Go Forth is a series that offers a look into the publishing industry and contemporary small-press literature.
Aimee Parkison’s most recent book, Refrigerated Music for a Gleaming Woman, won the prestigious Catherine Doctorow Innovative Fiction Prize, and is currently available from FC2. Her other books include Woman with the Dark Horses, The Innocent Party, and The Petals of Your Eyes. Her fiction has appeared in such journals as North American Review, Fiction International, Denver Quarterly, The Collagist, among many other journals. Stephen Graham Jones, who selected Refrigerated Music for a Gleaming Woman for the Catherine Doctorow Prize, wrote: “Underneath, there’s a real emotional core, a dynamo surging way down deep…” I spoke with Aimee via email.
—Brandon Hobson
BRANDON HOBSON: Many of the stories in Refrigerated Music for a Gleaming Woman are very short, some only a couple of pages long. Do you favor writing shorter pieces than longer stories? And do you find yourself doing more line editing as you go when you write shorter pieces?
AIMEE PARKINSON: I do a lot of line editing, especially on shorter pieces. Heightened sensitivity to language and tone is necessary for creating flash fiction, almost like the sensitivity I imagine Roderick Usher and other Poe characters having: “His heart is a lute strung tight; as soon as one touches, it resounds.”
BH: The first story in your collection, “Code Violations,” is not only concerned with urgency in a small space, but it’s also in a way an introduction to these stories all dealing with the idea of urgency and violation in some particular way it seems. In the writing process, do you find yourself focusing on maintaining this urgency, and if so, how?

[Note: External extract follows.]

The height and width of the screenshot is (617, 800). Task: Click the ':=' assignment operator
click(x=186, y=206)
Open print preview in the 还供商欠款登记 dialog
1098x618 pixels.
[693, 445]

AP: Without urgency, art is in trouble. I attempt to create urgency through diction, tone, situational irony, conflict, and surprise—an unusual or arresting detail—but the best way to maintain urgency is by raising questions in the reader’s mind and keeping those questions unanswered until logic will no longer allow.
BH: Do you often stress urgency to your students in your writing classes? Do they tend to struggle with it?
AP: I almost always find myself stressing urgency, as so many workshop stories struggle with it. A quick, easy way to stress urgency with student writers is to encourage them to start close to the conflict, in the middle of the action, and to “raise the stakes.” Of course, that’s workshop speak, but almost everyone tends to get it when thinking about revising fiction. An indirect and often more complicated way to stress urgency is to ask a very simple direct question that is often extremely hard...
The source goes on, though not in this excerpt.